К 57-летнему фламандцу Яну Фабру больше всего подойдет слово artist в самом расширительном смысле. Он знаменитый театральный режиссер, очень востребованный художник, скульптор, график и перформансист, способный совладать почти c любым художественным форматом и уж точно с любым предоставленным ему помещением. Ему что Лувр, что греческие развалины, что небольшая галерея, что королевский дворец, что парламент, а что центр Флоренции, который он завоевал нынешним летом. Все то ли декорация к одному, то ли фон для другого, но, может быть, это необходимое основание для того, чтобы каждый раз схожие по технике вещи рассказывали разные истории.
В Эрмитаже Фабр развернулся не на шутку. Его петербургская история – это роман с фламандским искусством, откуда он родом и которое у него в крови. Одиннадцать залов Зимнего дворца, Старого и Нового Эрмитажей плюс скульптура в главном дворе Зимнего плюс парадная анфилада в Главном штабе. Путешествие длиной несколько километров способно убедить зрителя в том, что Фабр мог бы продолжаться тут бесконечно. Но это впечатление обманчиво – в проекте Фабра все отмерено и рассчитано с точностью до запятой. И если есть в чем упрекнуть кураторов и самого художника, так это в том, что они не устояли перед искушением задействовать огромные новые залы Главного штаба: по сравнению с филигранной работой в старом музее они кажутся уже лишними.
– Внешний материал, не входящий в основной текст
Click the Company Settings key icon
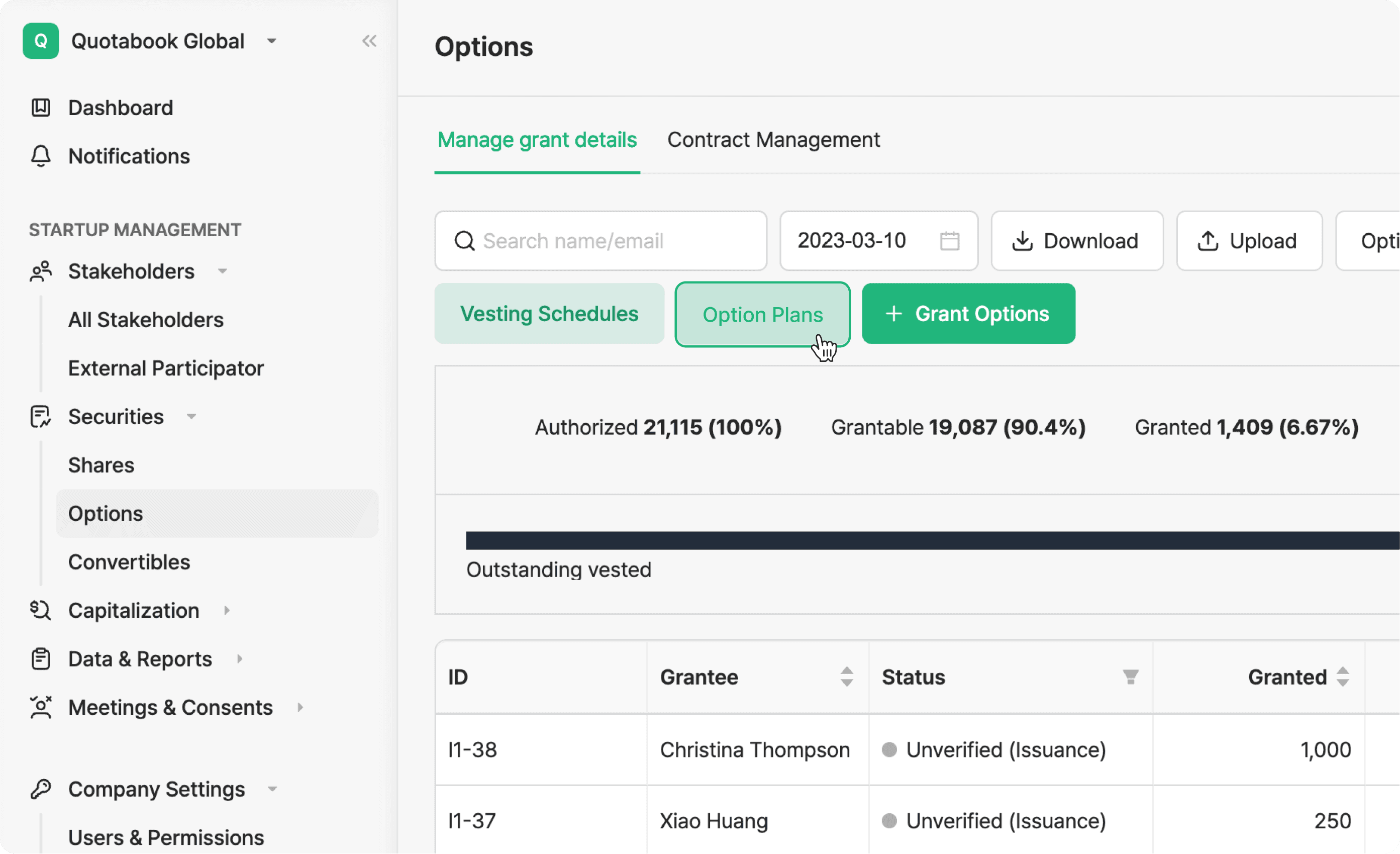 point(40,789)
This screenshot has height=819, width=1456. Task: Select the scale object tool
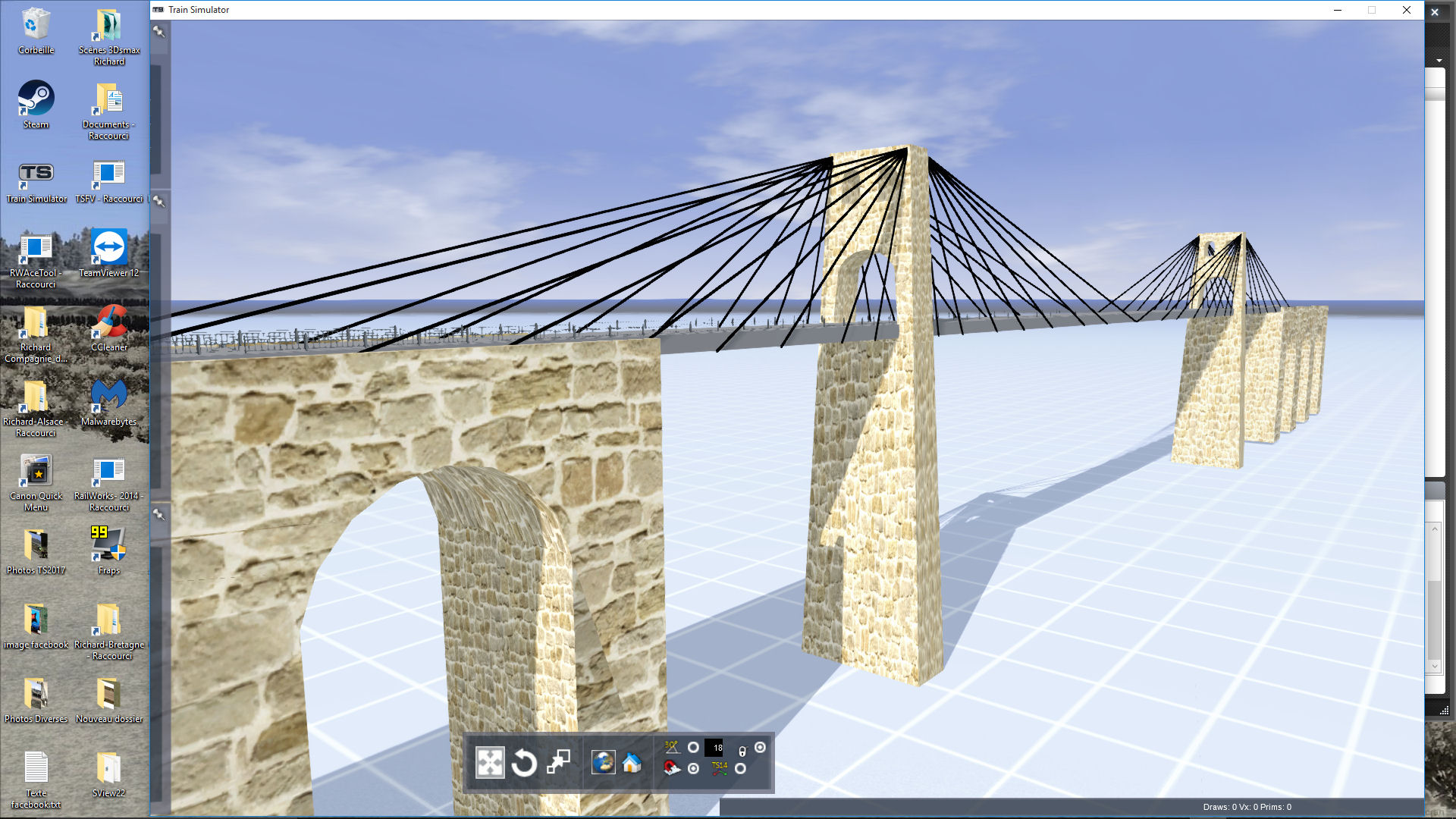pyautogui.click(x=559, y=761)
Хронологически первым объектом выставки могло бы стать 20‐минутное видео перформанса Фабра в Эрмитаже прошедшим летом: художник бродит по почти пустому музею (в выходной день) в рыцарских доспехах и отдает дань преклонения искусству. Ходить ему, прямо скажем, тяжело – доспехи весят 40 килограммов и он еле передвигает в них ноги, а его роль требует еще и встать на колени, склонить голову и поцеловать объект восхищения. Искусством тут становится весь музей как таковой – целуются рамы картин, ручки кресел, пьедесталы скульптур и щеки розовых и смущенных копиисток, которые в этот день работают в залах.
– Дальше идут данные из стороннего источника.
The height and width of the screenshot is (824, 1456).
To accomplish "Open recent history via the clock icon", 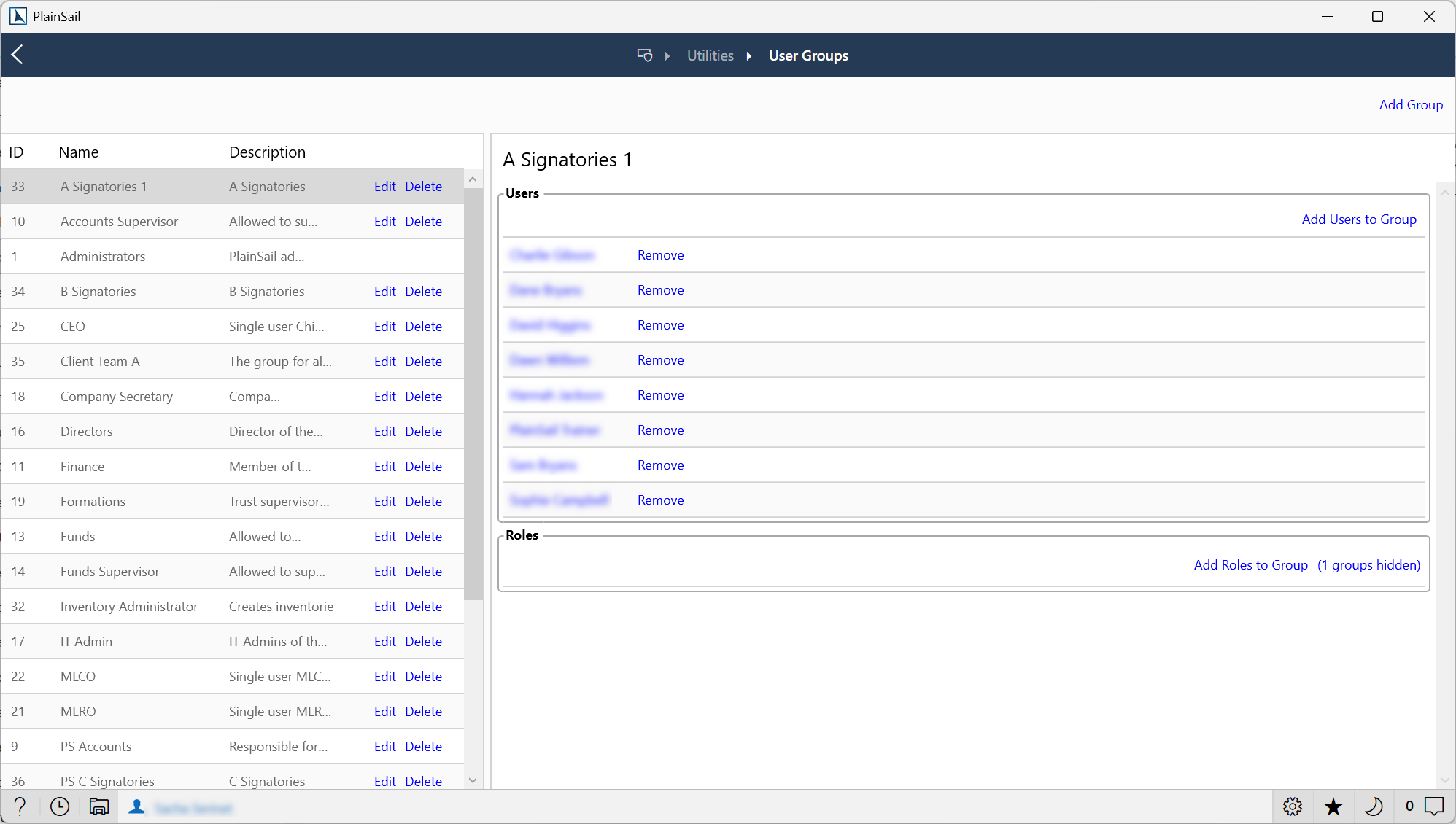I will pyautogui.click(x=59, y=806).
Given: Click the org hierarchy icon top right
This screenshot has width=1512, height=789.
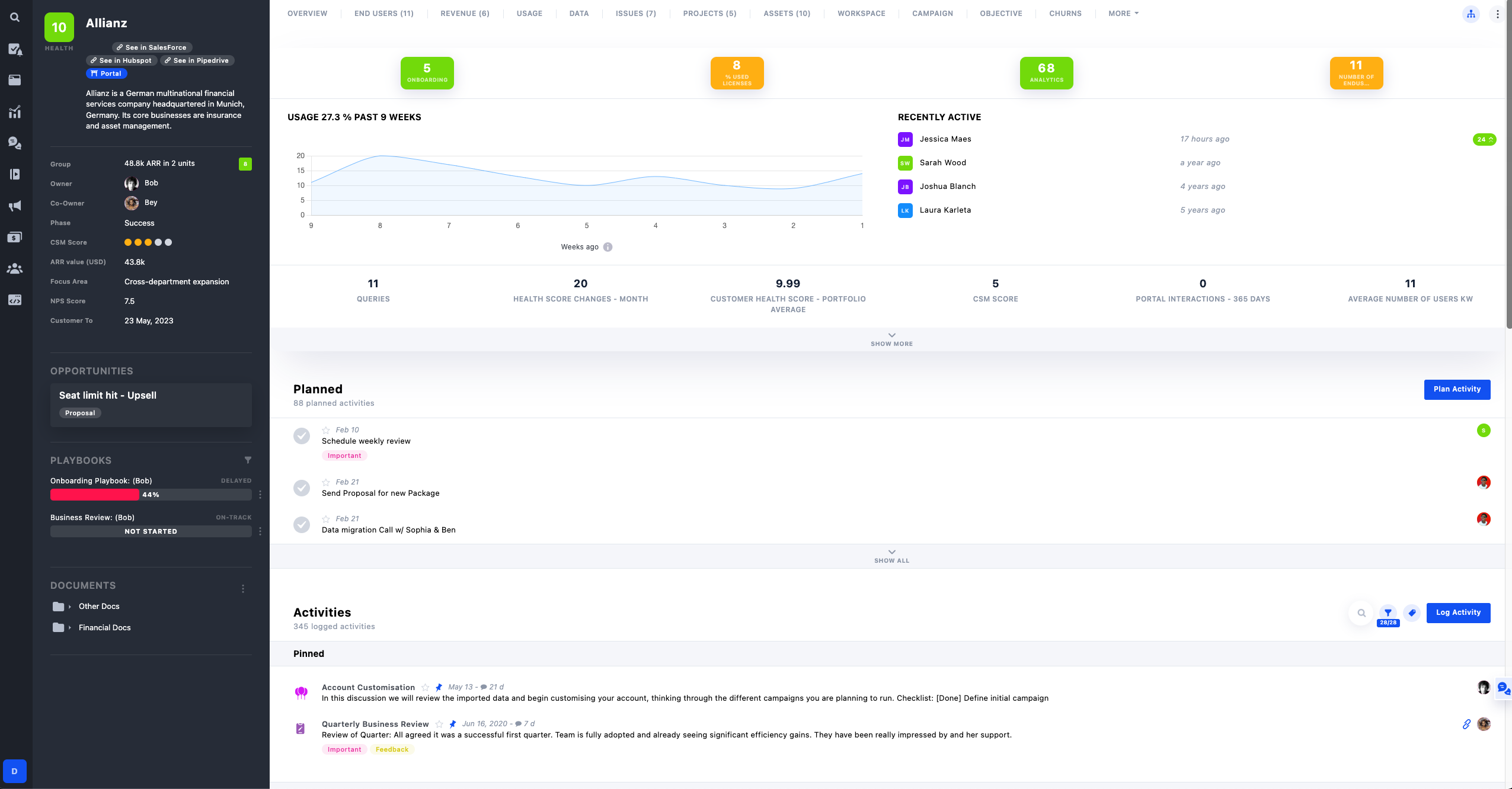Looking at the screenshot, I should click(x=1471, y=14).
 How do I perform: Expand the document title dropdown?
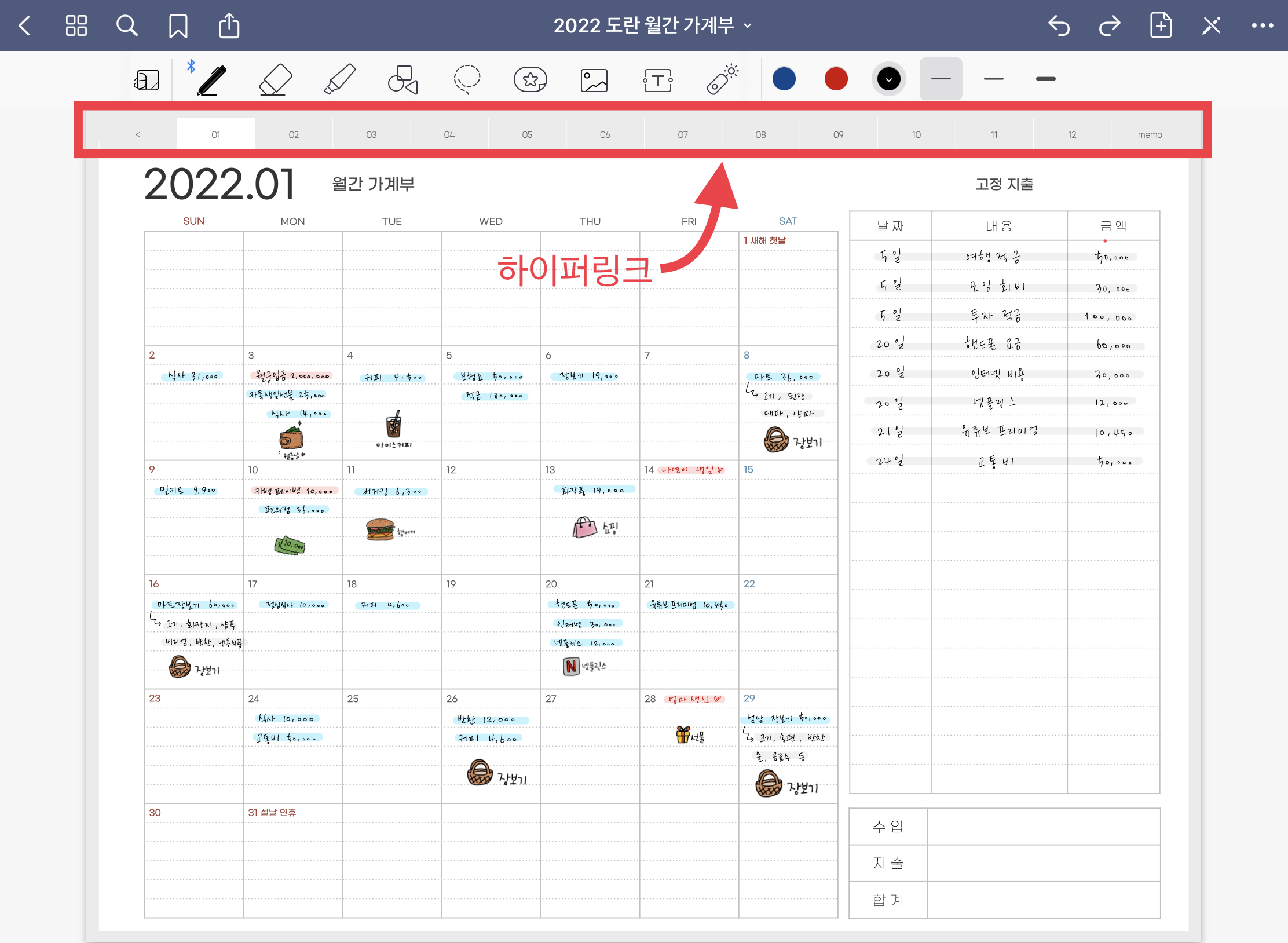[748, 25]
Это видео открывает часть выставки в Главном штабе, но именно оно задает тему: художник вошел в музей «рыцарем отчаяния», а вышел «воином красоты». Современный художник как творец утопии (скульптура «Человек, который измеряет облака» во дворе Зимнего дворца); как жертва веры в то, что настоящее искусство требует жертв (инсталляция с копией портрета Рогира ван дер Вейдена, уткнувшись в которую, стоит манекен в образе самого Фабра с разбитым от излишней близости с искусством носом «Я позволяю себе истекать кровью»); как малое звено в вечном движении искусства, карлик пред великими – во всех вкраплениях, которые Фабр поместил в залы нидерландского и фламандского искусства.
То, что кого-то оскорбит (уже оскорбило) присутствие в храме искусства наглого бельгийца, предсказать легко. Нынче все горазды оскорбляться почем зря. Но, поверьте мне на слово, ни один мертвый кролик или сова, ни одна тысяча панцирей жуков или полотна, закрашенные синей ручкой Bic, даже на миг не способны как-либо помешать Рубенсу или Йордансу, в залы которых внедрилось это самое современное искусство. Квест, который сочинил Ян Фабр, может развлечь, а может остаться почти незамеченным (многие работы повешены так, что либо сливаются с хозяевами, либо вообще требуют специального поиска). Диалог, в который вступают тут работы Фабра, не назидательный, и стать его свидетелем можно только добровольно: кто-то услышит почтительно-ироничные переклички между избыточными фламандскими натюрмортами и чучелами Фабра, а для кого-то его маленькие картинки в рамочках между старонидерландскими портретами вообще сольются с постоянной экспозицией.
Фабр осваивает пространство, зал за залом, предлагая не реновацию, но комментарий. Про относительность живого и мертвого (какими мертвыми кажутся доспехи, музеефицированные в Рыцарском зале, и как оживают сияющие всеми цветами радуги панцири мертвых жуков, из которых Фабр собирает свой нагрудник), про vanitas как основную тему искусства (что фламандцу просто грех не обсудить), про смерть человека и картины, про жизнь музея вне человека.